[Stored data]
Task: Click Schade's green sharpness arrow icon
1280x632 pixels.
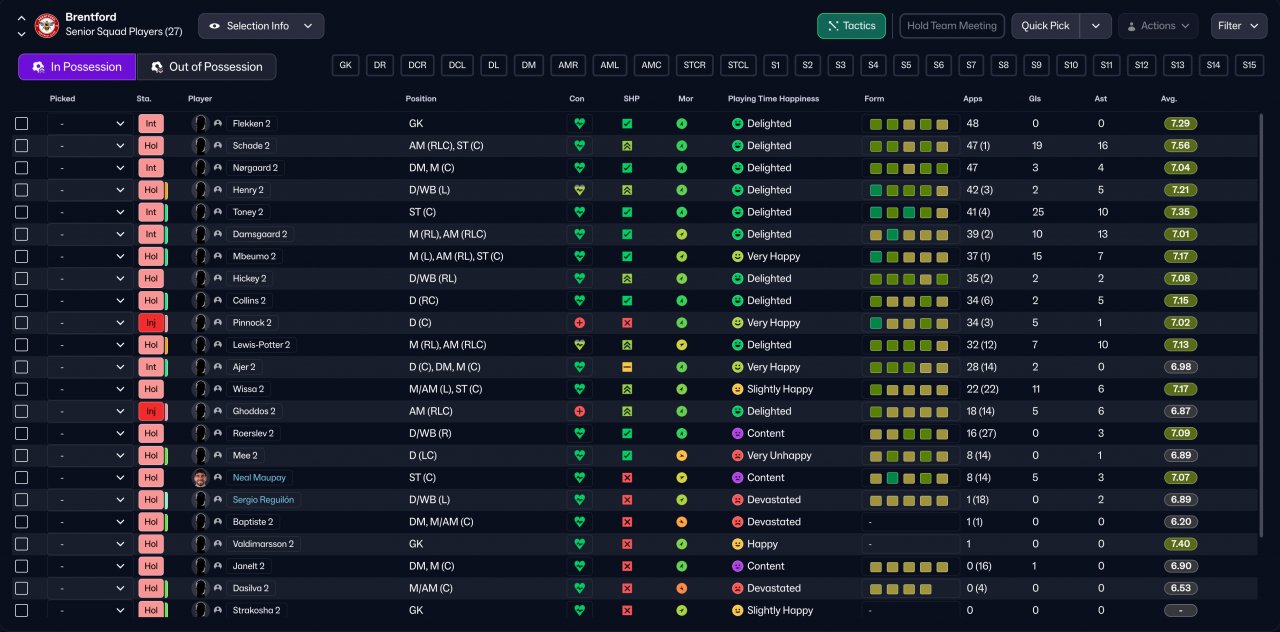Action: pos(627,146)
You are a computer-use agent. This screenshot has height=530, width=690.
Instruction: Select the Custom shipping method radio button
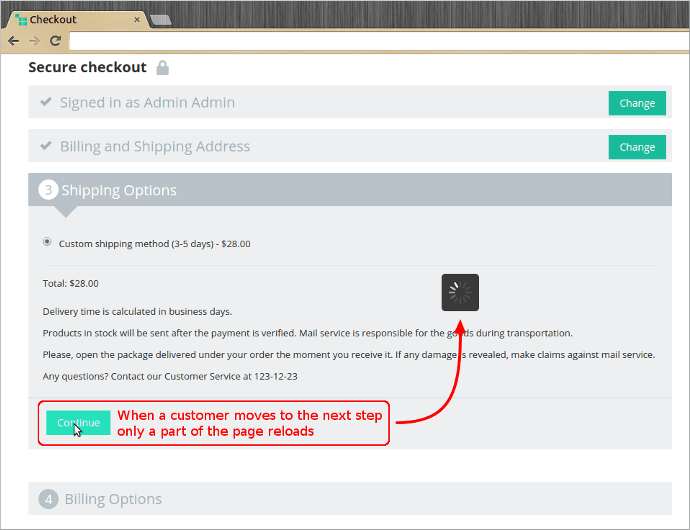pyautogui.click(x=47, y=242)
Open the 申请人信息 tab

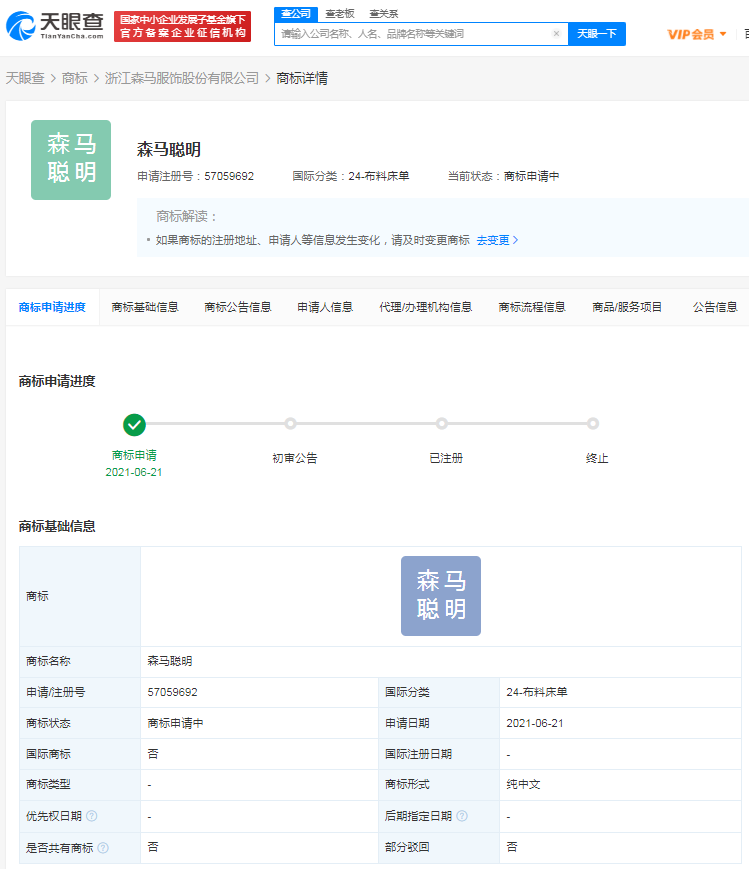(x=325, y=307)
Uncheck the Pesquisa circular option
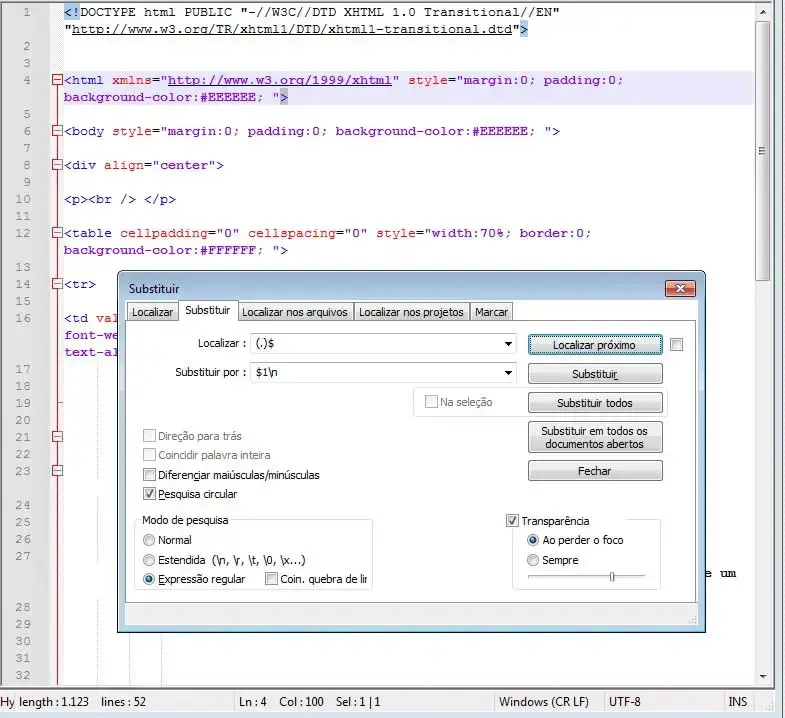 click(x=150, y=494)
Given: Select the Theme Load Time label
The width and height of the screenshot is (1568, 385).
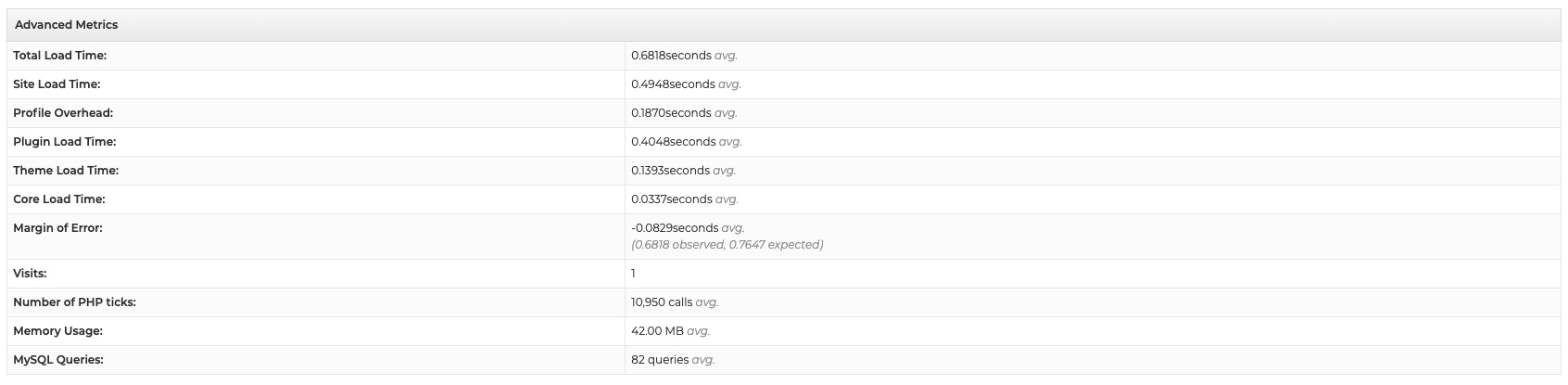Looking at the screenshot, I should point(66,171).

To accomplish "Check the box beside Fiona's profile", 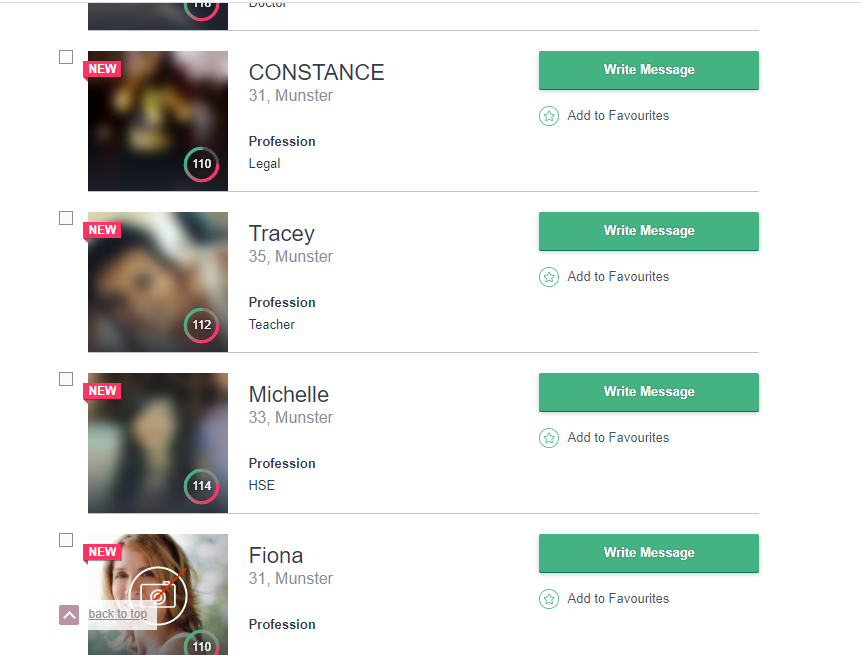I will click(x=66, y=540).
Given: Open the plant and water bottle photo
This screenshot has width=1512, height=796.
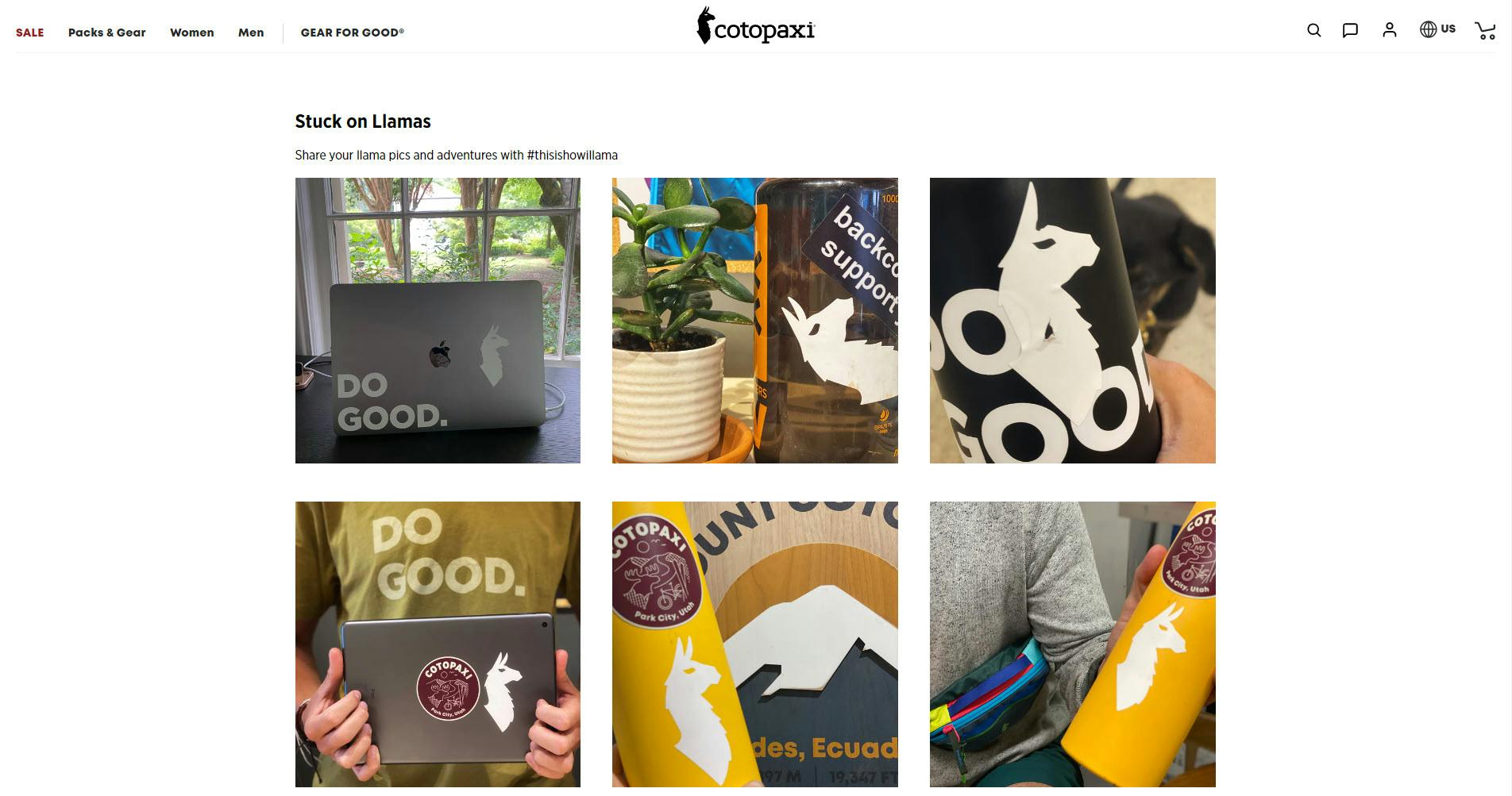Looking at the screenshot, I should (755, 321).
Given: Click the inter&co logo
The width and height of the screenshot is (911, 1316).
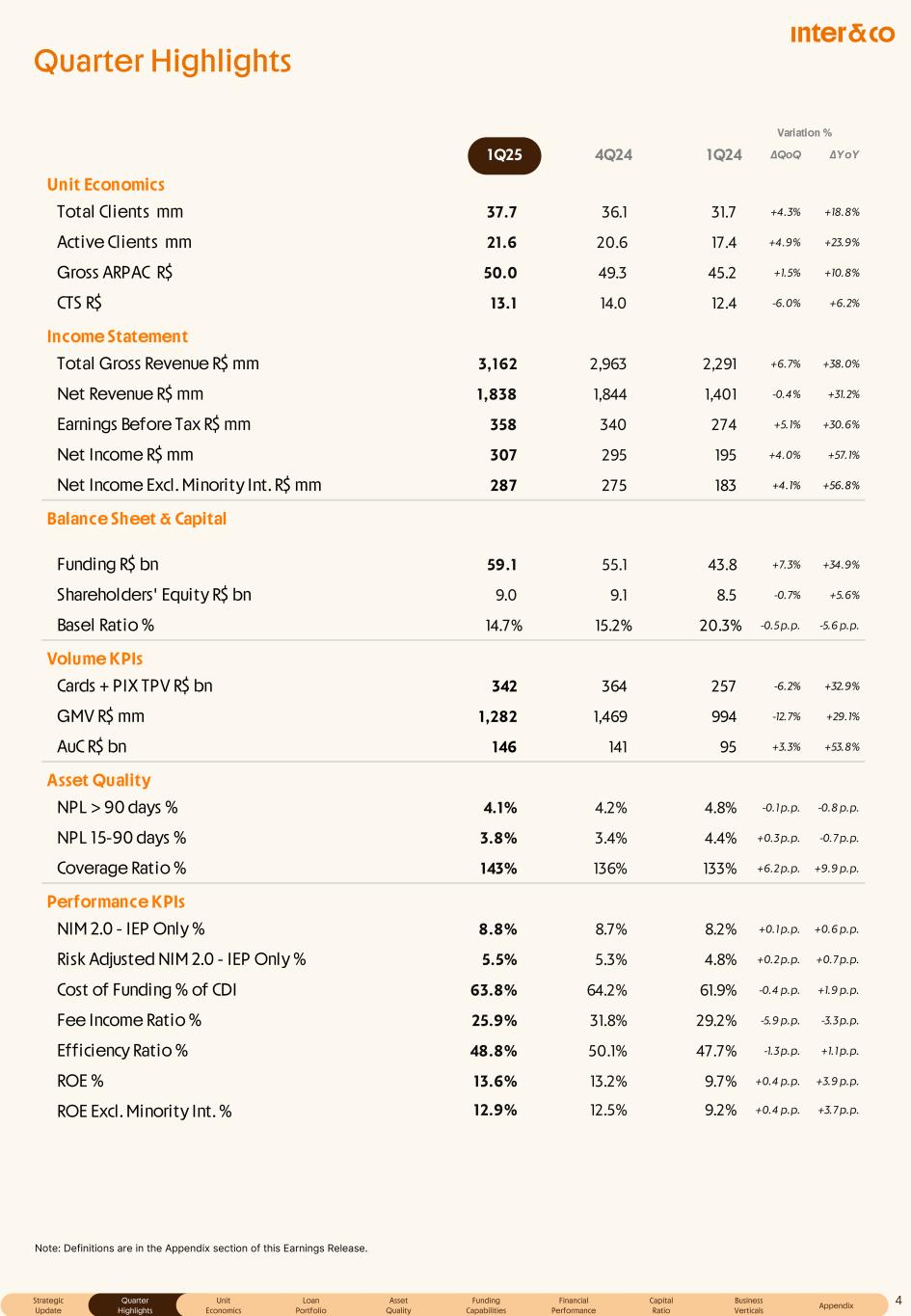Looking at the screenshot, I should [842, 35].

_Task details_
With the data above as the source, tally the lines that include the string "Given", and give that figure alone.

_Solved exercise_
3